Select and reproduce each line of the listing below that bears the string "Gujarat".

━━ DATA FOR ANALYSIS ━━

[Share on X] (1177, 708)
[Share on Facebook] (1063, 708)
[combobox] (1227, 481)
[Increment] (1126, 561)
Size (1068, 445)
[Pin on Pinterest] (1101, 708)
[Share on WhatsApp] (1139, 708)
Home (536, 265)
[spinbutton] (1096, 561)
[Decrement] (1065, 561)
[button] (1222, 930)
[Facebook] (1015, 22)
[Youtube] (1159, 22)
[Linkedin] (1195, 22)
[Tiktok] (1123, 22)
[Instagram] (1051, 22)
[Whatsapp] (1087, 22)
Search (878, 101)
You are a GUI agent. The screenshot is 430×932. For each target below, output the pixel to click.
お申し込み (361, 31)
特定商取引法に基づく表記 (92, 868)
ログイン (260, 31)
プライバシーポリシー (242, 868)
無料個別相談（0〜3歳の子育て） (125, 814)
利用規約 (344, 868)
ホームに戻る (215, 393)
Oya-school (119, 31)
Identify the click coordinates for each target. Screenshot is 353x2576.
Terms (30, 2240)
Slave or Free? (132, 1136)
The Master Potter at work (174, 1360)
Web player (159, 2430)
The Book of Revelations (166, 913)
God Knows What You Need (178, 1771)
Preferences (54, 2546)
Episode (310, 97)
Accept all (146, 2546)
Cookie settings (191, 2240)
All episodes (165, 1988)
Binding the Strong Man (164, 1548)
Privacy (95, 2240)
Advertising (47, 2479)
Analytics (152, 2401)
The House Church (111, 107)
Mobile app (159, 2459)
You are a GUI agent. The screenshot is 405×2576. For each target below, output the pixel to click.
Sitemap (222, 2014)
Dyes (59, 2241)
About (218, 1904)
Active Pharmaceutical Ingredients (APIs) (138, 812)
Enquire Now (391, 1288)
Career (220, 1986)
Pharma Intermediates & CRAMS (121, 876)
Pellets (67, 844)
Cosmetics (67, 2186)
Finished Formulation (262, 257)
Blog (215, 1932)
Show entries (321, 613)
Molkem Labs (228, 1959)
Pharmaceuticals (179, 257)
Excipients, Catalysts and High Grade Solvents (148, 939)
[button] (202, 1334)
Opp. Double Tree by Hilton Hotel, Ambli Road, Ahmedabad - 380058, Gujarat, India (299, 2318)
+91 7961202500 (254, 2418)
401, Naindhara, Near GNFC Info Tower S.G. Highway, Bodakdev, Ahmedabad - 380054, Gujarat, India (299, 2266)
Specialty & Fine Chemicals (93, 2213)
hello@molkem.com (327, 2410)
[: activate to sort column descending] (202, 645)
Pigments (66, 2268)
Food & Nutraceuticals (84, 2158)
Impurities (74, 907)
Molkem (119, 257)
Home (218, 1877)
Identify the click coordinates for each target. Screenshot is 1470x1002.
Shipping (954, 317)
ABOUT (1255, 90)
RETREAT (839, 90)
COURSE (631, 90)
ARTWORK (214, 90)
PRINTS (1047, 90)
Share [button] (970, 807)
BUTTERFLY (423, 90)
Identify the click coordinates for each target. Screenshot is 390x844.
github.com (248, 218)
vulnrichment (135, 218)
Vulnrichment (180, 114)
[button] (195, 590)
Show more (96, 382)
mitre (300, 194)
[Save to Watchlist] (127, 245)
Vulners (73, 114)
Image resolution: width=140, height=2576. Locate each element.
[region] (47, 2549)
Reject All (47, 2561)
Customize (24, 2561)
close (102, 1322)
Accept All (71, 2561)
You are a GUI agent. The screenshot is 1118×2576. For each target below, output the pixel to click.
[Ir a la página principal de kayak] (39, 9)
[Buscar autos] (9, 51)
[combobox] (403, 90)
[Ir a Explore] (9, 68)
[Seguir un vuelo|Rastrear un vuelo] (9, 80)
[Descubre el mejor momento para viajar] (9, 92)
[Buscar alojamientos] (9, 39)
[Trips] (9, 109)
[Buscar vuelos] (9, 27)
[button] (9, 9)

━━━

SOLUTION TO THE PROBLEM
Opp. Double Tree by Hilton Hotel, Ambli Road, Ahmedabad - 380058, Gujarat, India (299, 2318)
401, Naindhara, Near GNFC Info Tower S.G. Highway, Bodakdev, Ahmedabad - 380054, Gujarat, India (299, 2266)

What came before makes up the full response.